Still with me? All this discussion on data can be overwhelming, but luckily there are people all across agriculture skilled in the art of interpreting and translating this information into usable insights to create impactful decisions. A little bit of science and art, people and machines, working to use technology to make more efficient and profitable decisions creates huge opportunities in the coming years for the digital agriculture space. So, what are the 4 V’s we should be looking at when vetting data platforms, services, providers, and decision making frameworks?

Volume

For collected data to be useful, there has to be a specific volume of it that helps inform decisions. Tools like benchmarking are only as useful as the points inside, and understanding spatial field variability only works if we have a volume of information to choose from. A field that yielded 185 bushels of corn is a point, but knowing the thousands of points in between from the low yield to the high gives us more information to understand that report card and how we can influence it throughout a season. A single point of weather data telling us it is 100 degrees is useful, if we have the volume behind to know if that is good, bad, trending, similar, or different to other locations, and how long that temperature was at that level. A single weather station on a farm can send 34mb of data each year (10 mp3 songs), while a 2,500 acre farm may create 5GB of records during the planting season (3 standard definition movies). As we look at these data sizes over multiple passes, IoT, and FMS to understand it — the volume and size becomes very large for farms alone.

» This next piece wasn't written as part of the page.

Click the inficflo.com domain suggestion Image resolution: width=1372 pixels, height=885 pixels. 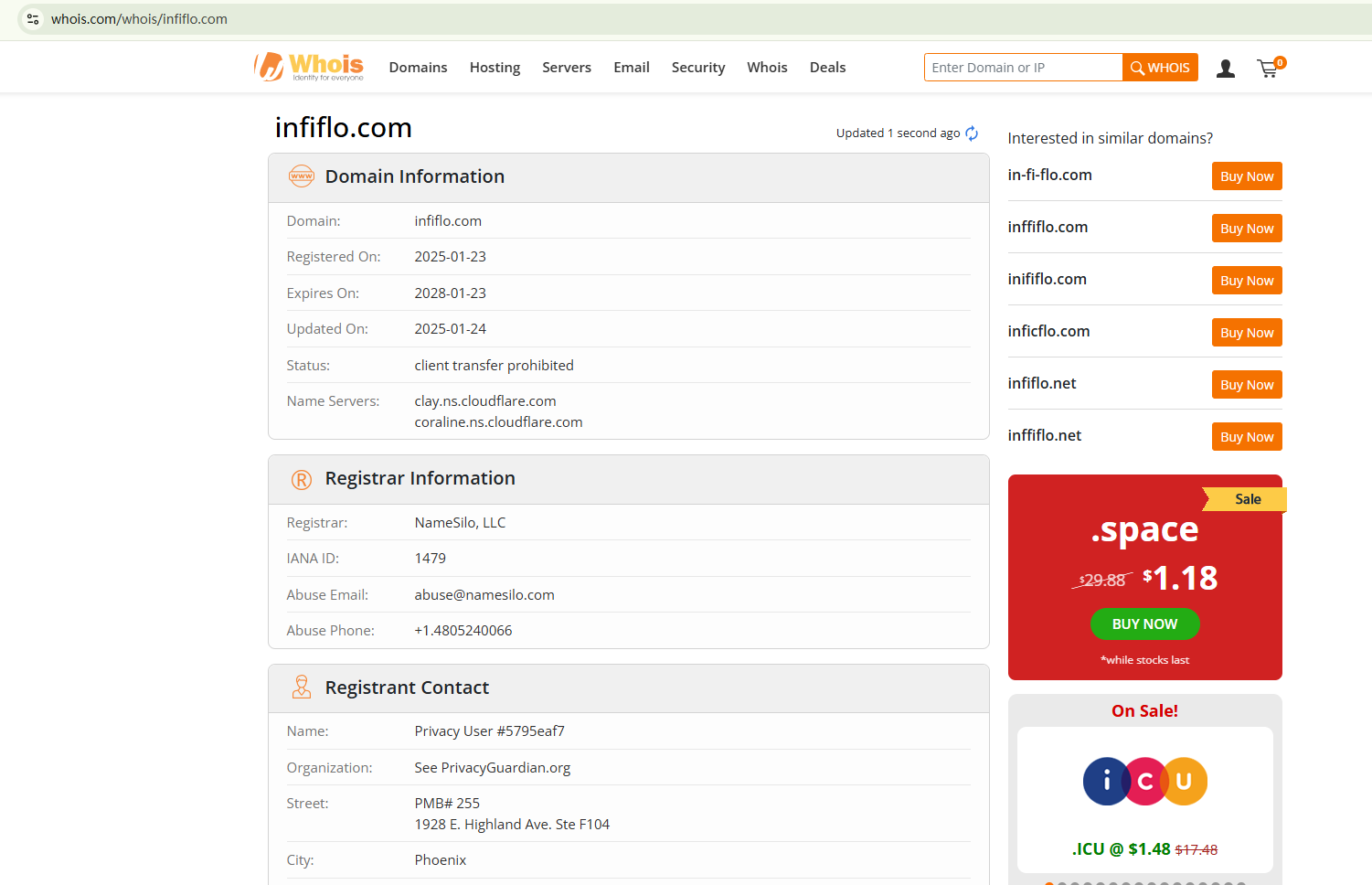point(1048,332)
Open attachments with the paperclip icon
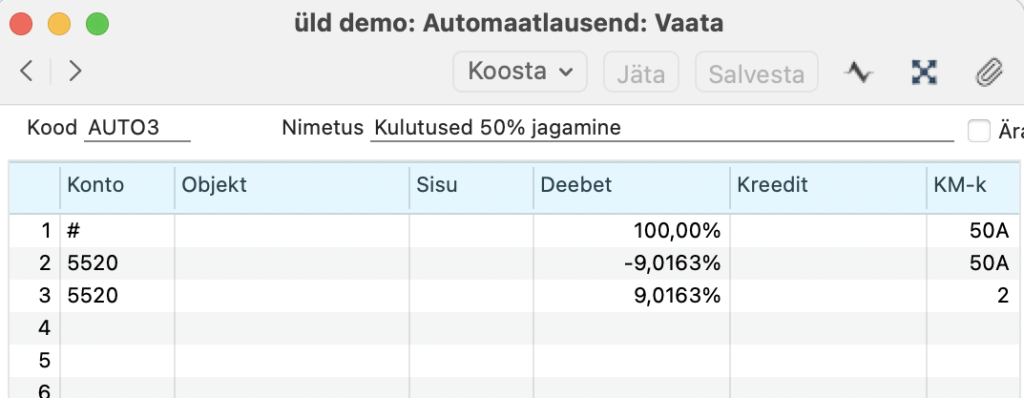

For large volumes of data, it creates opportunity to understand more, but continues to be more complex. At the forefront of precision agriculture, yield maps gave an understanding of what changed across the field, and today we can actually measure and manage dozens of other conditions that influence that map, creating more volume, which can help us identify relationships, causes, and influencers. But we must have ways to sort, filter, analyze, and access this volume of information to be useful.

Velocity

The timing of data we receive is another key part. What good is data on my soils if I get them after I need them or make a decision? Imagery is a great example of this, as a decade ago we could expect to receive an image days after the fact and once a month, that we could access on a desktop computer. Fast forward to today, providers can beam an image to our phone the next day, and provide it every day! The velocity has increased, which can give us access to quicker decisions, but also can make for a larger volume and more complexity. More advanced processing, reliable network sources (like broadband/5G/new networks), and transmission devices such as telemetry have given us an opportunity to increase the velocity of the information we need to make decisions on time, and even get ahead of them with things like predictive analytics.

Variety

In big data, the terms structured, semi-structured, and unstructured can describe the variety of the information a platform receives. For agriculture, we have variety in those forms, but also in the type of data we create. Instead of receiving only a yield map at the end of the year, we have ways to collect, capture, and inform on every condition imaginable — from the moisture in the furrow at planting, the root growth in the middle of the season, to the temperature of the grain in a bin. We can be informed on what the low yielding spot was, or what caused an area of a field to react different compared to what we thought, and react quickly on it.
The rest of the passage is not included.